Sei felice, ma c’è qualcosa di più. Spalletti a fine gara è in lacrime, è un uomo che non vorrebbe essere in nessun altro luogo nel mondo. Ruba dalla gioia dei tifosi napoletani sugli spalti l’energia che divampa dentro al petto, che muta in emozione impossibile da arginare. Si gode quei ragazzi, che ha desiderato così tanto allenare, in cui ha creduto più di molti altri. E li difende, sbotta in tv: "Rompono i co****ni sul carattere, ora che diranno?” Sottolinea dopo una vittoria che non è una semplice vittoria. È un viaggio di sola andata dentro a un sogno. “Non sono al tuo fianco, io sono il tuo fianco. Sei la parte mancante che torna da lontano a combaciare”.

Sette giorni da capolista, per sfida un’indesiderata coinquilina.
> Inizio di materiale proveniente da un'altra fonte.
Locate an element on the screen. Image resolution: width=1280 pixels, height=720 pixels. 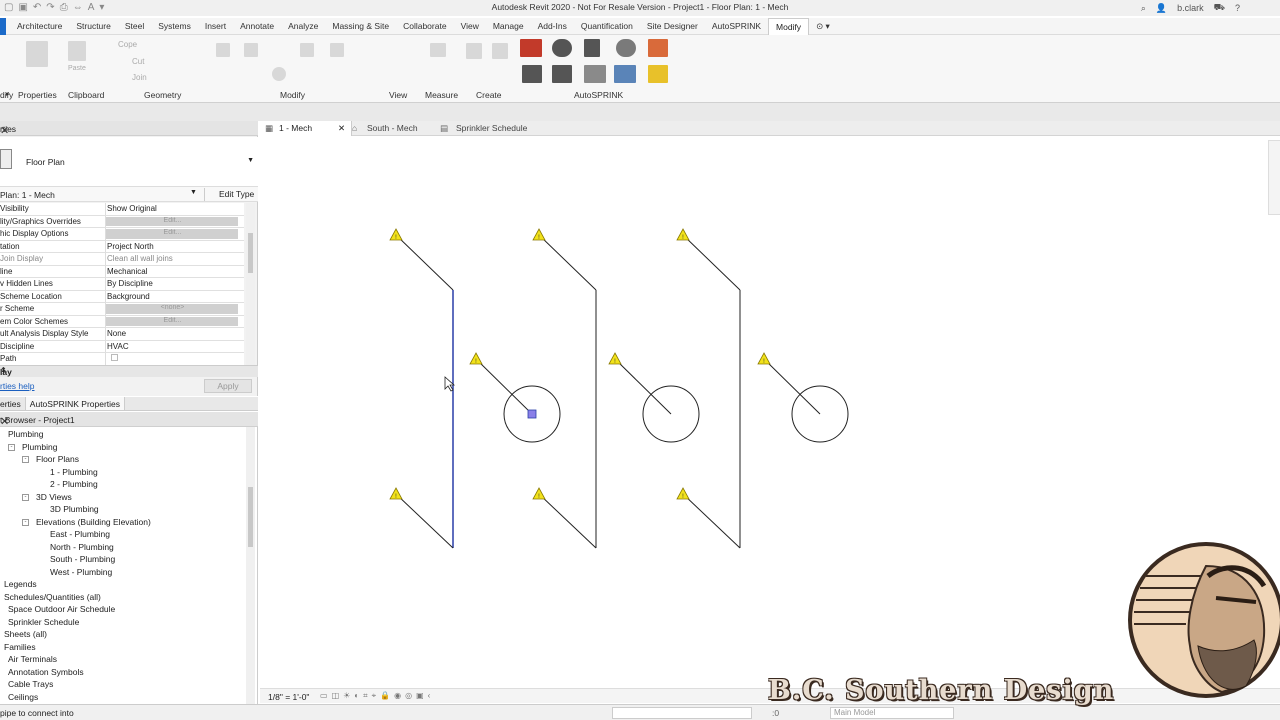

Domenica arriva il Milan al Maradona, domenica il Maradona dovrà essere un fattore decisivo. Restano da giocare 11 gare, con 33 punti in palio e la possibilità di dedicarsi corpo e anima esclusivamente al campionato. La tavola è apparecchiata per un finale da ‘stomaci forti’, la fame è una sensazione che va coltivata con dedizione. Il futuro appartiene ai curiosi di professione.

Otto al sarto, che ha nel mancino la misura di ogni cosa. In fondo lo sapevamo già come sarebbe andata a finire, lui lo aveva capito prima di tutti, aveva già visualizzato gli eventi successivi a quel sinistro che accarezza il concetto di perfezione con felina sinuosità. Dopo 94’ di banale ordinarietà, dal laboratorio di Fabiàn viene fuori il capolavoro dimenticato, adagiato nel campionario infinito di possibili bellezze. Alla fine della lunga Odissea, ecco lo spagnolo che estrae dalla galleria l’opera sublime: “O sapunar ten a giotto e nun o' sap...se l'è scurdat”. Fabiàn invece non dimentica, conserva. Attende il momento giusto. Fare una roba del genere, in un momento del genere, ti colloca inevitabilmente in una categoria differente. 

Nove al ruggito di Lorenzo, invocato come l’oracolo che da troppo tempo non riversata la propria conoscenza sul terreno di gioco. Il gol è una meraviglia, ma c'è qualcosa di ancor più bello nella notte di Insigne: una rinuncia. Aveva il pallone sul destro, per provare la conclusione che più ama, col giro sul palo lontano. E invece no. Comprende che in quel momento Fabiàn è posizionato meglio e lo serve con l'assist che vale la vittoria. Prima di tutto la squadra. Bravo Lorenzo, era la reazione che attendevamo da tanto, era la notte che lo stesso 24 attendeva da chissà quanto. Adesso applichi la lezione di Caparezza: fare di ogni fine un buon inizio. Il finale di questa storia potrebbe diventarne la parte più bella. 

Dieci alla corsa sotto la curva, richiamo primitivo di appartenenza. Dopo il graffio di Fabiàn uno tsunami emotivo si riversa sul terreno di gioco dell’Olimpo, la squadra viene travolta da un bisogno primario: andare a festeggiare con i tifosi. Sembrano elettroni impazziti di felicità, che ruotano a folle velocità attorno a quel nucleo che rappresenta la vera sostanza di questa squadra: il popolo azzurro. Una fusione ad elevate temperature emotive, un’unione che può diventare forza devastante nella cavalcata finale. Insieme è la lezione più importante da portarsi in valigia dalla trasferta romana. Una notte che resterà scolpita nella memoria, perché è di questi attimi che si nutre l’anima sognante. È tutto ancora nella testa, che gira. Come quei ragazzi usciti fuori di testa al minuto 94’, che ci hanno fatto uscire fuori di testa al minuto 94’. Roba che fai pure fatica a scriverlo senza che le mani tremino.